Flowers brighten up any dining experience, particularly when they're held in a vase that matches the table setting. Creating such a vase is a cinch when you use a cloth napkin to disguise a plain jar or container.

We chose a 20-inch, square blue napkin with a simple design that complements our dishes. If your napkin has a design, be sure that it's printed on both sides of the cloth. You can choose any size napkin as long as it's large enough to cover your jar.

Our vase was made from a 1-quart mason jar. An empty peanut butter container, instant coffee canister or mayonnaise jar would also work.


Start by unfolding a cloth napkin and setting it on your surface. Place your empty jar in the middle of the napkin and lift up the edges of the napkin, gathering them around the top.

Slip a rubber band around the napkin-wrapped jar, adjusting it so it holds the gathered napkin securely near the mouth of the jar.

Fold down the edges of the napkin and arrange them so the rubber band can't be seen. (If your napkin is not large enough to hide the rubber band, tie strands of raffia, ribbon or yarn over the rubber band.)

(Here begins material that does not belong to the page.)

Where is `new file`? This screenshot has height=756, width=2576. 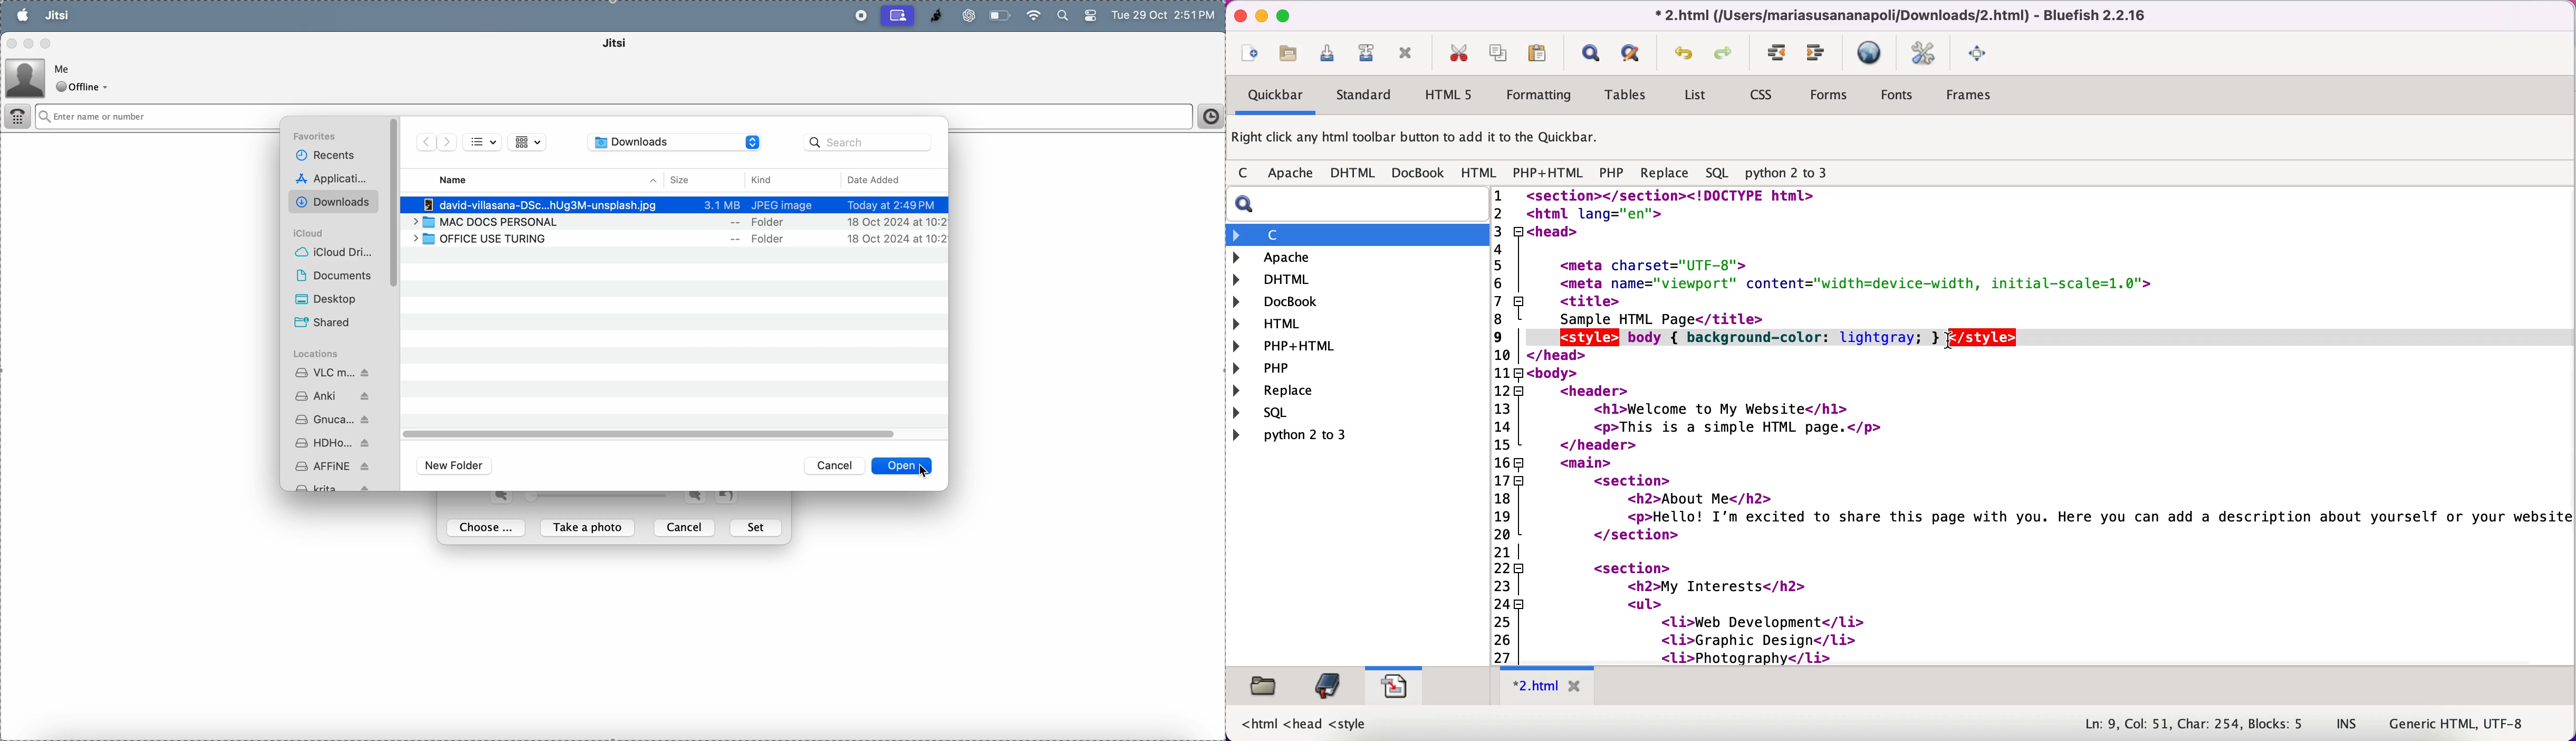
new file is located at coordinates (1249, 55).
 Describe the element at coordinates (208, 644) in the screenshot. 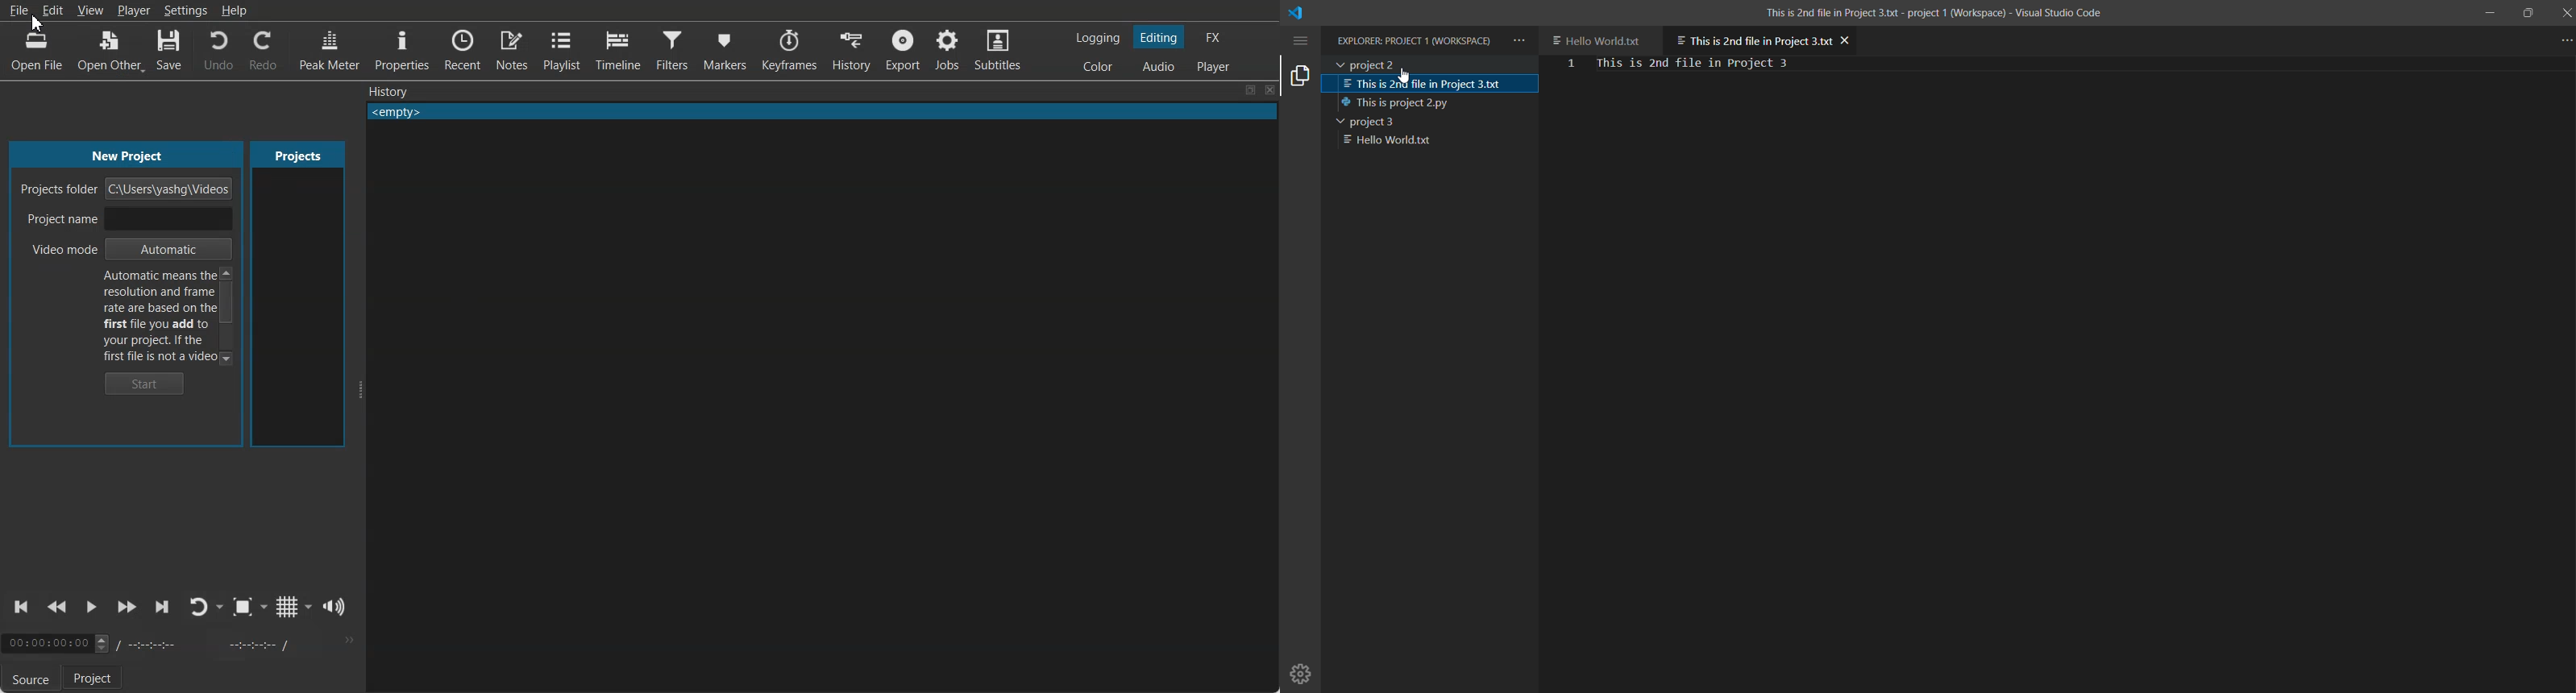

I see `Recording time` at that location.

Fill the jar with water, then arrange fresh flowers in your new vase.

The flowers you choose should reflect the season and the atmosphere of your gathering. The daisies we selected are a cheerful option for a casual cookout on a warm summer evening.


Stone Place Markers

Since summer is the time for outdoor dining, why not create place markers with items from your own backyard? Smooth, pretty stones not only designate where guests sit, they're a great way to hold down paper napkins if breezes blow.

Rock Photo

Using an opaque paint pen from a craft or stationery store, write the name of each dinner guest on a clean dry stone. Feel free to include a design or small drawing, too.

We wanted our place markers to coordinate with our table, so we wrote guests' names with a blue paint pen and used a white pen to draw a tiny flower on each stone. Once the paint dries completely, the stones are ready to be set on your table.

If you're unable to find enough smooth stones, you can buy small bags of them from the floral departments of craft stores and many department and discount retailers.